Young birds do household chores
Young birds support their parents in raising youngsters, defending the territory and keeping predators at bay. This social behaviour, exhibited by birds such as the mousebird, appear to contradict the prevailing theory of evolution: young birds even surrender their food to younger siblings. This is the result of a study conducted by Wageningen University & Research scientists in Swaziland.
The birds' social behaviour may be largely attributed to the limited availability of territories. This causes young birds of some species to continue to 'live with their parents' and to delay own reproduction. 'If a young bird actively contributes to the household and defending the nest of others, he is more likely to inherit a decent territory,' says researcher Sjouke Kingma. 'And, if one expects to inherit the family home, he is more likely to give the windowsills a fresh coat of paint, so to speak.'
The birds that are being studied, such as the mousebird and the white-crested helmet shrike, take their social behaviour to great lengths. Not only do they help in defending the territory and the nest from predators, but they also feed the young with their own food, if need be. Kingma: 'This social behaviour offers advantages. If a bird inherits the territory, the animals he helped raise will take their turn in contributing to the household.'
The fascinating aspect of the research in the Mbuluzi Game Reserve in Swaziland is that it appears to contradict the prevailing theory of evolution: Animals are selfish by nature. The future-help theory offers a possible explanation. Another possible explanation for this selfless behaviour is the kin-selection theory: If an animal assists family members, it indirectly contributes to proliferating shared genes through future generations.

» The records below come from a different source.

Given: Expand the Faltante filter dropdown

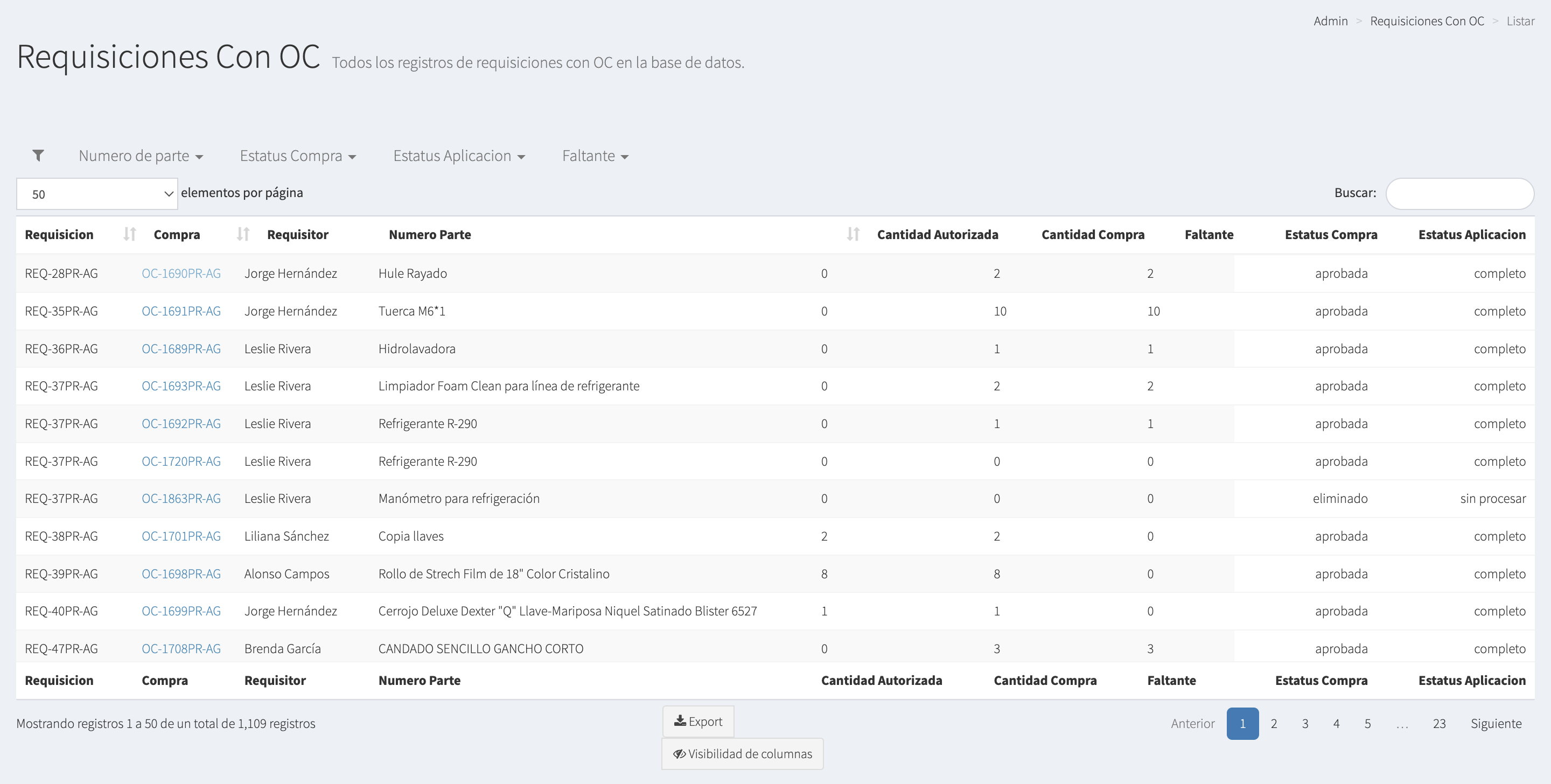Looking at the screenshot, I should pyautogui.click(x=595, y=156).
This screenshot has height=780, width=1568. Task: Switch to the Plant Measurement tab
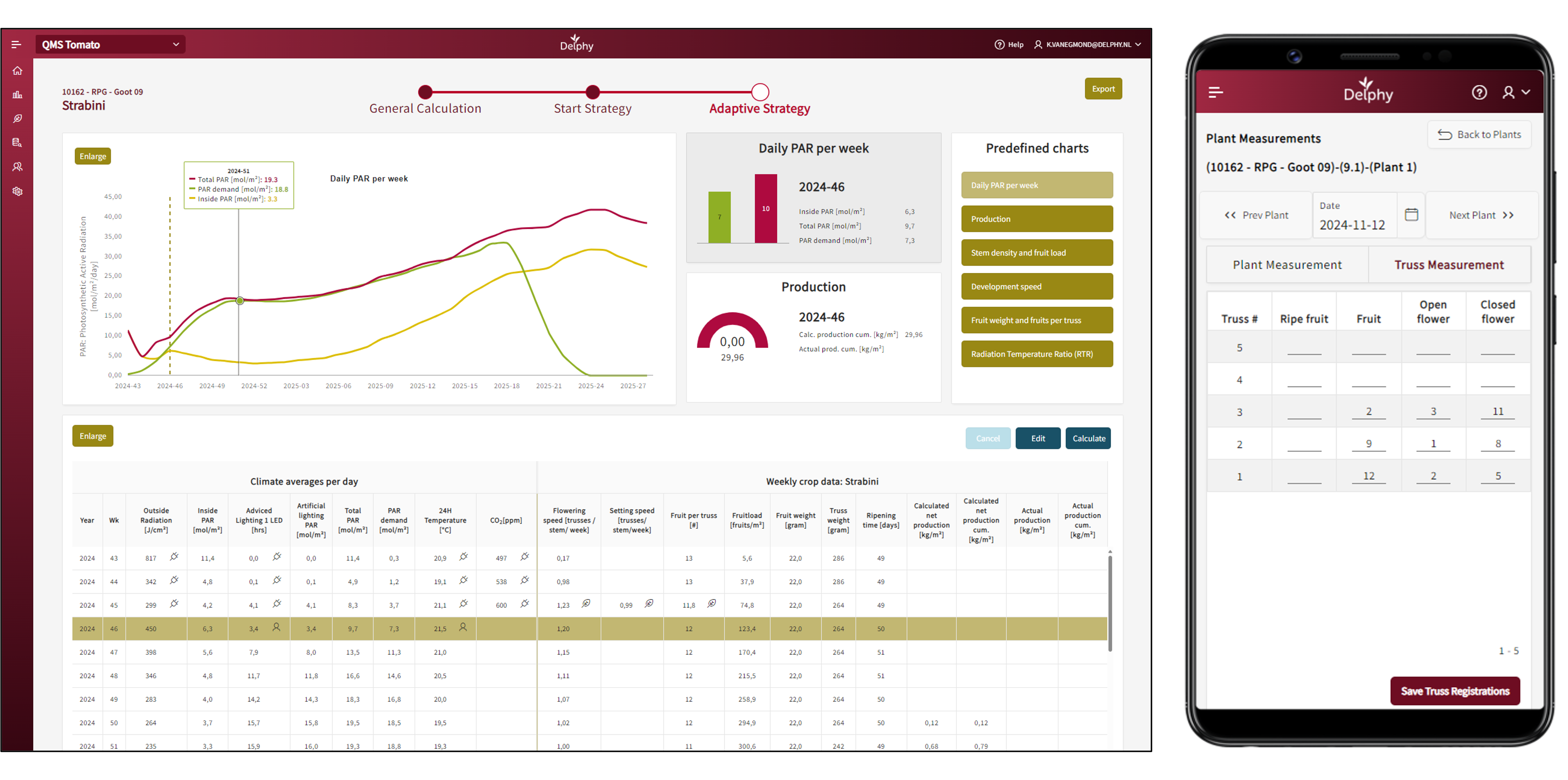pyautogui.click(x=1287, y=265)
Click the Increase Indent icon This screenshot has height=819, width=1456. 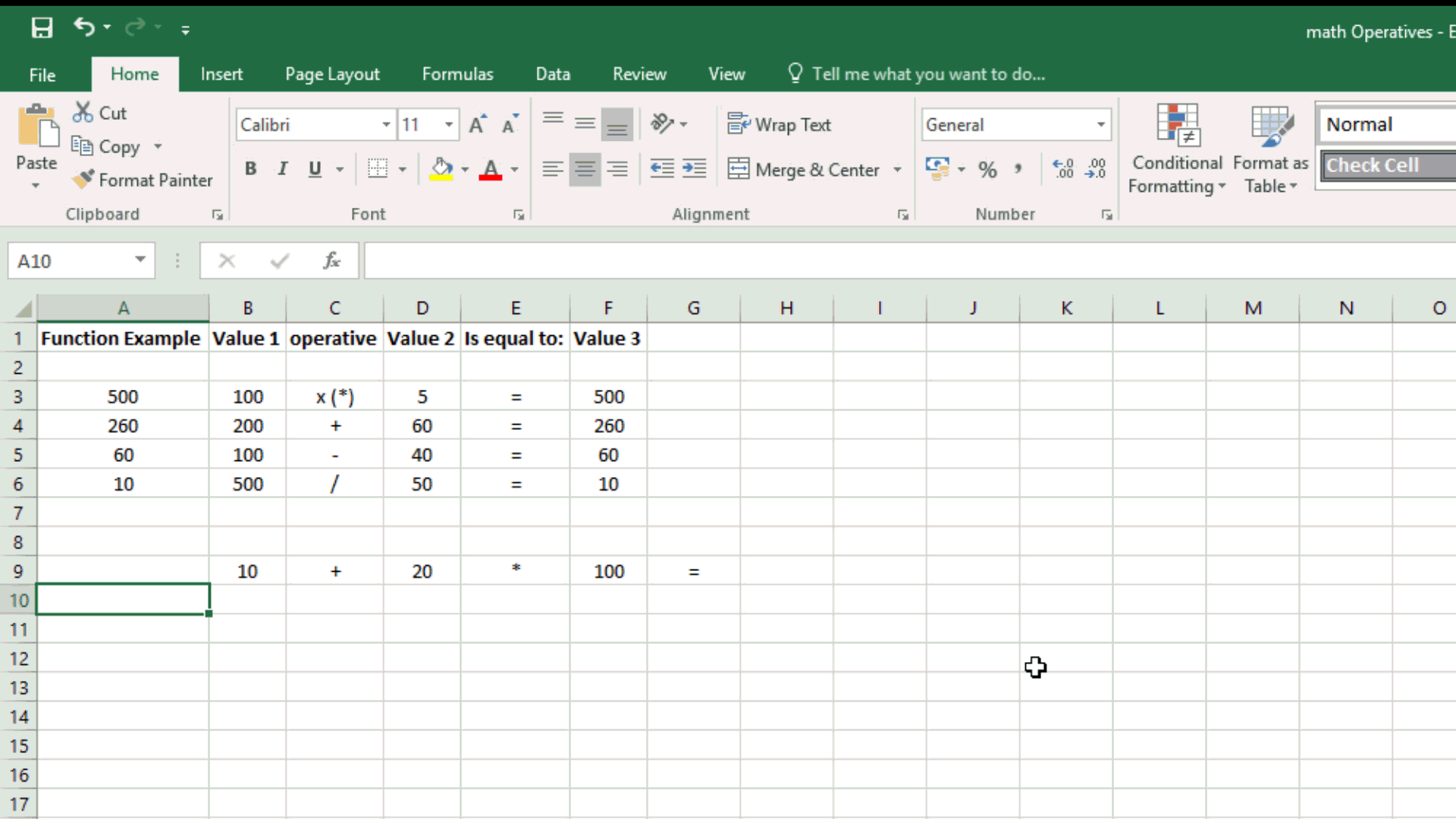(694, 168)
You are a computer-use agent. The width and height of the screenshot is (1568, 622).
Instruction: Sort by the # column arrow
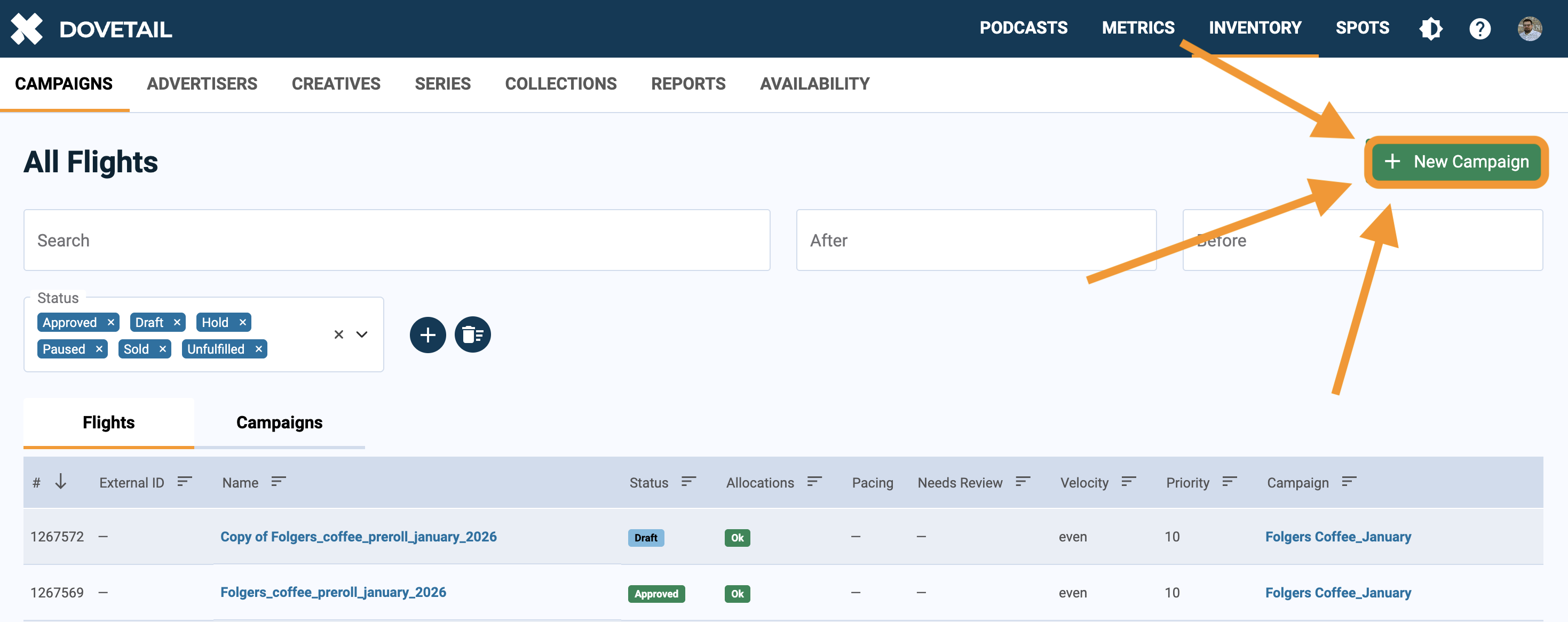[x=61, y=482]
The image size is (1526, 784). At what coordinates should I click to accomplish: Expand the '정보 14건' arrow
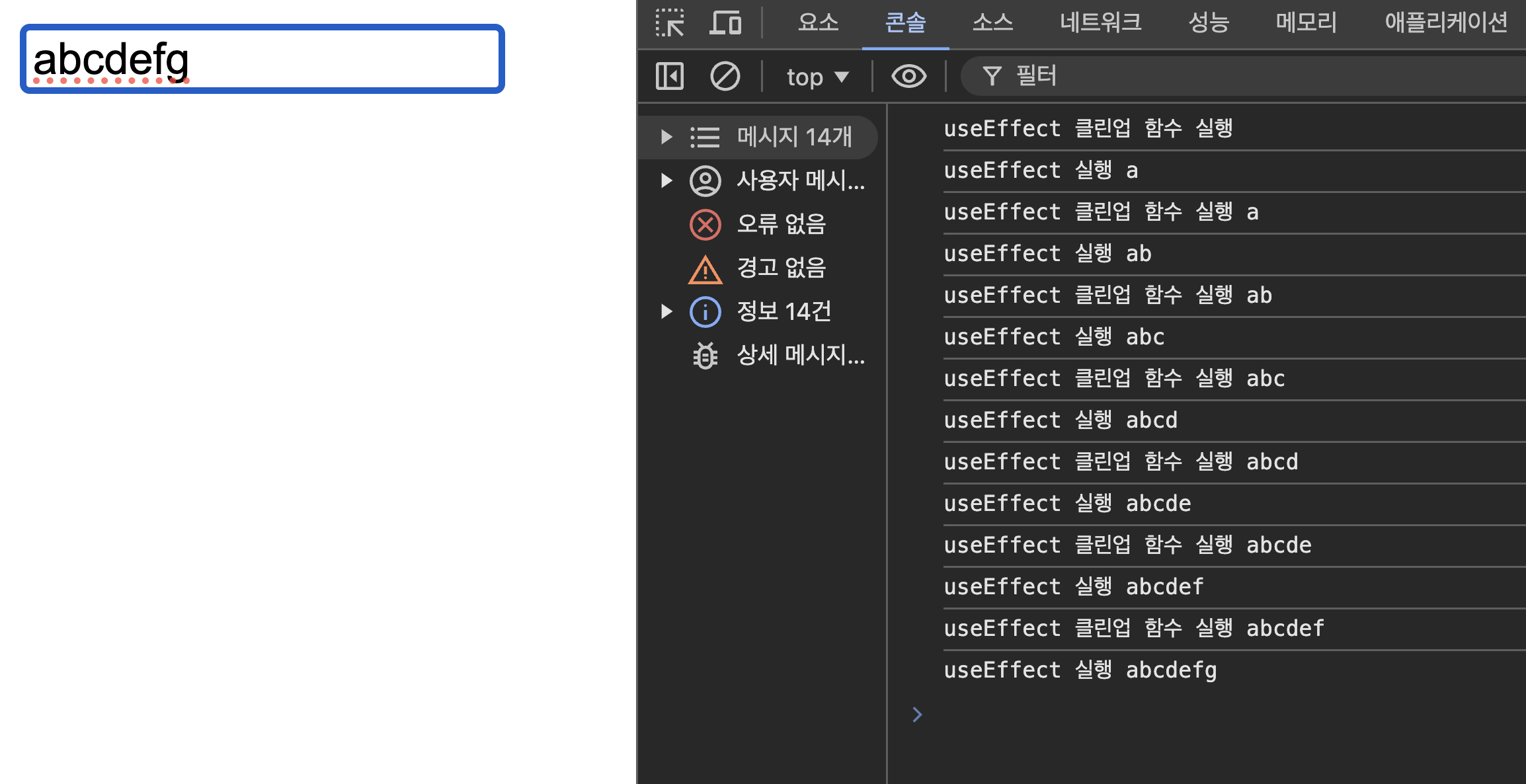point(666,311)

In Europe, there is a distinct short seasonal peak in food available to birds, and the seasons are fairly predictable. Swaziland, on the contrary, offers few potential territories, while food availability is also limited. Moreover, the climate in this country is very unpredictable, which means food is not predictably available in the spring. Currently, for example, the country faces an extended period of drought. 'Under circumstances this poor, being social is worthwhile,' says Kingma.
In the Mbuluzi game reserve Kingma and his colleagues from the Netherlands and the University of Swaziland search for bird nests in order to determine their exact number. They then ring the birds and mount cameras. This allows them to monitor and meticulously record the lives of almost every individual bird. Who belongs to what group, who helps whom and, do young birds remain to help? All these details should help solve the dilemma of the selfless, helpful behaviour.